Police: Shooter in double murder told friend, ‘You ain’t seen me’
BY JANET LUNDQUIST email@example.com September 25, 2013 6:42PM
Sjolante Q. Crowder / photo provided
Updated: October 28, 2013 7:21AM
James Hayden was at a friend’s house in Joliet about 7 p.m. last Oct. 23 when he heard two people had been shot on Second Avenue.
About the time he heard the news, Hayden said, his friend, Sjolante Crowder, came into the house and began pacing around and drinking water, according to police. Crowder was a little sweaty, Hayden said.
Crowder, 19, allegedly told Hayden, “The (expletive)’s gone, the (expletive)’s dead,” according to evidence presented Wednesday at Crowder’s murder trial in Will County.
Crowder is accused of killing DeLasse Lanier, 18, and Adrian Knox, 17, both of Joliet. Joliet police say Crowder was in a rival gang and shot and killed the teens on Second Avenue that day because they were in his gang’s territory.
A 19-year-old man also was shot but survived.
Wednesday on the witness stand, Hayden repeatedly said he did not remember talking to detectives about the case and that he did not remember the statements he made.
Assistant State’s Attorney Tom Slazyk read a statement from the police report of their interview with Hayden, where Hayden said Crowder told him, “If anyone asks for me, tell them you ain’t seen me.”
Hayden said he didn’t remember telling police that.
Later, Slazyk played a video recording of Hayden’s interview that included the statements.
About 6:45 p.m. Oct. 23, several people, including Anthony Stallings, who said he is Lanier’s brother, were gathered around a Jeep Cherokee parked in the 700 block of Second Avenue when they saw a vehicle drive slowly by them, according to court records.
They indicated that soon after the vehicle passed, a man wearing a black hooded sweatshirt walked up and started shooting.

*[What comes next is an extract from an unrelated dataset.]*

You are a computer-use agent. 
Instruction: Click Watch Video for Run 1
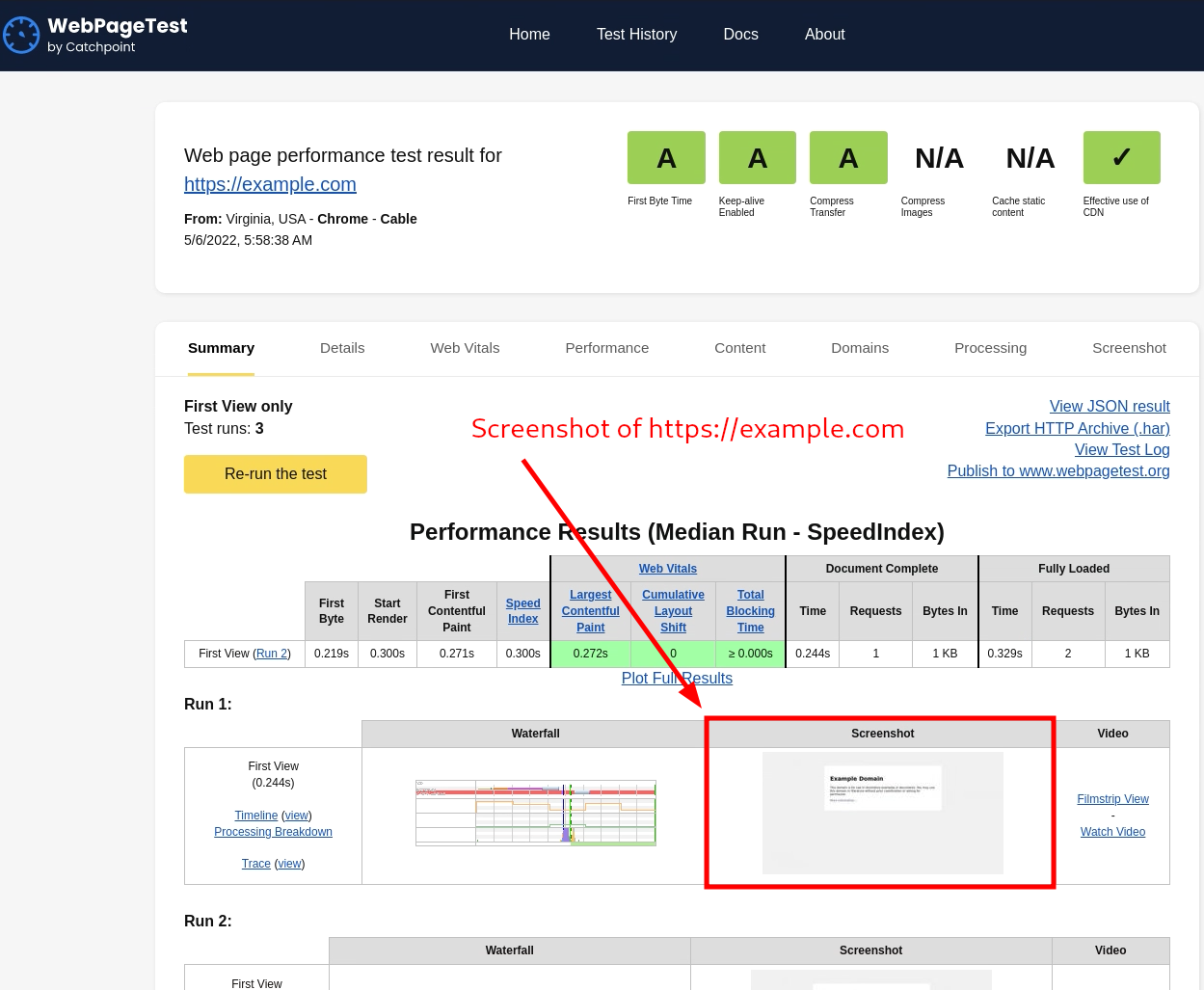[1112, 831]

Stallings testified Wednesday that he saw the man first walk up to the corner and stop, standing still for about 10 seconds. Then the man walked to the middle of the street and stopped, he said.
“Like there was a car coming, but there wasn’t a car coming,” Stallings said, adding that the shooter watched the group “like he was trying to see who all was there.”

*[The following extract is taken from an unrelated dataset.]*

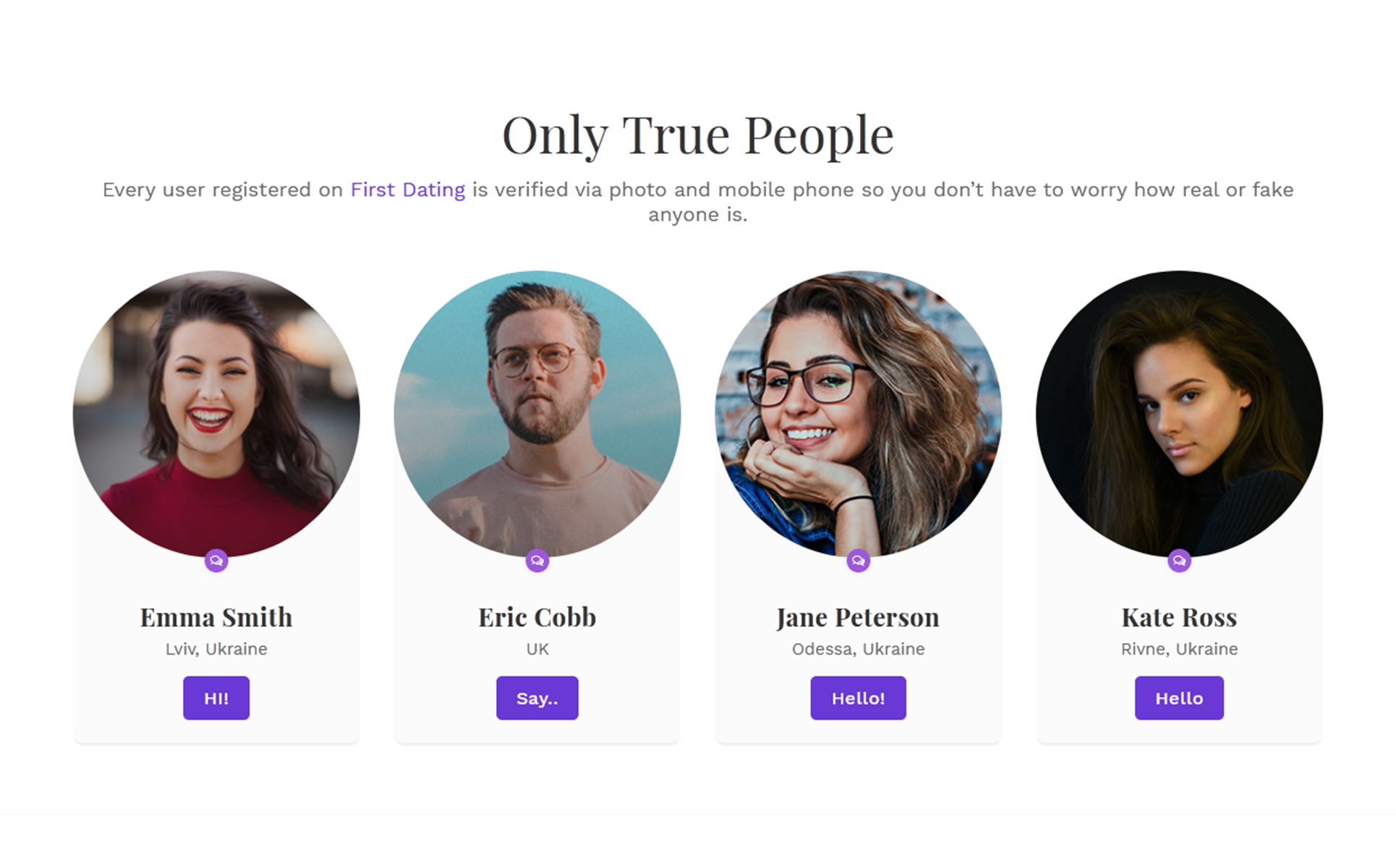Click the Emma Smith name heading
Screen dimensions: 1396x868
coord(216,618)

Stallings said he sensed danger and told Lanier and others they should leave. He crawled into the Jeep as the man walked up and pulled a gun out of the pocket of his sweatshirt.
As the group scattered, Knox collapsed in a driveway on the other side of the street, and Lanier ran inside a house on the block and collapsed, police said.

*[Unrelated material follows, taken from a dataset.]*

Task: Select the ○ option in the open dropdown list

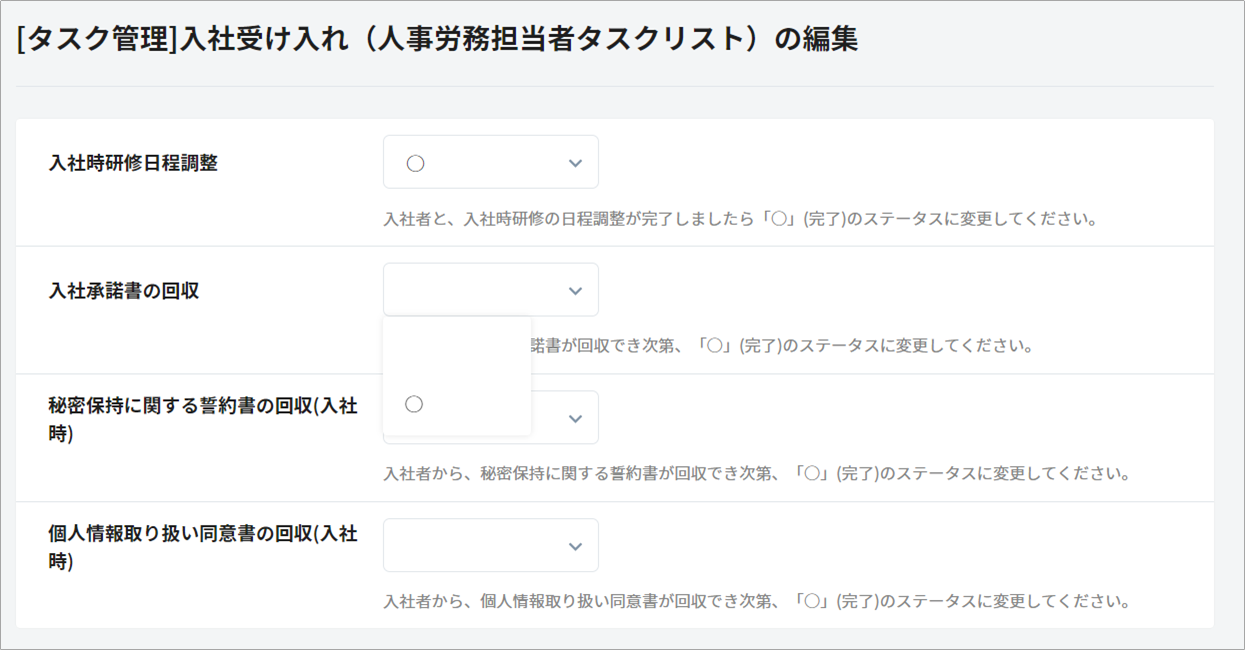Action: coord(414,404)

Stallings, who said he saw Crowder’s face and recognized him, got out of the Jeep and heard screaming coming from the house where Lanier had collapsed. He said he saw his mother holding Lanier on the floor, and his sister was screaming.
Lanier and Knox were taken to Silver Cross Hospital in New Lenox, where Lanier was pronounced dead in the emergency room at 7:27 p.m. and Knox was pronounced dead 20 minutes later. The other 19-year-old man who was shot drove himself to Saint Joseph Medical Center in Joliet, where he was treated for non-life-threatening injuries.
Initially, Stallings said he told police he didn’t see what happened because he wanted to take revenge for Lanier’s death and shoot Crowder.
He testified that he later came forward and told police what he saw because “it was the right thing to do.”
Police arrested Crowder the day after the shooting in the 200 block of Richards Street. He is being held in the Will County jail in lieu of $7 million bail.
The trial is scheduled to continue Thursday.